Perceptron Algorithm (Frank Rosenblatt, 1957)
--------------------
Slow, but correct for linearly separable samples.

Uses a _numerical_optimization_ algorithm, namely, _gradient_descent_.

[Poll:
 How many of you know what numerical optimization is?
 How many of you know what gradient descent is?
 How many of you know what Lagrange multipliers are?
 How many of you know what linear programming is?
 How many of you know what the simplex algorithm for linear programming is?
 How many of you know what convex programming is?

 We're going to learn what all these things are.  As machine learning people,
 we will be heavy users of all the optimization methods.  Unfortunately,
 I won't have time to teach you *algorithms* for all these optimization
 problems, but we'll learn a few, and I'll give you some hints how the other
 algorithms work.]


Consider n sample vectors X_1, X_2, ..., X_n.

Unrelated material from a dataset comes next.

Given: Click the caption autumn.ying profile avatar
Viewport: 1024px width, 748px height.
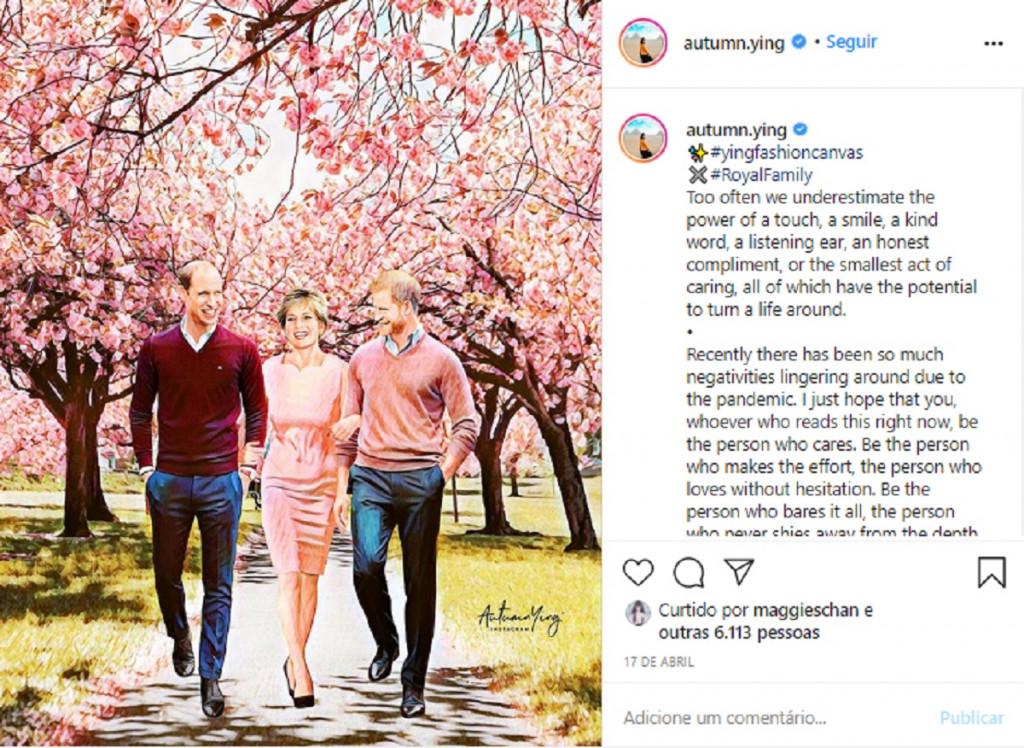Looking at the screenshot, I should tap(643, 138).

[The reason I'm using capital X here is because we typically store these
 vectors as rows of a matrix X.  So the subscript picks out a row of X,
 representing a specific sample.  When I want to pick out one feature from
 a sample, I'll add a second subscript after the first one.]

                           /  1    if X_i is in class O, and
For each sample, let y_i = |
                           \ -1    if X_i not in O.

For simplicity, consider only decision boundaries that pass through the origin.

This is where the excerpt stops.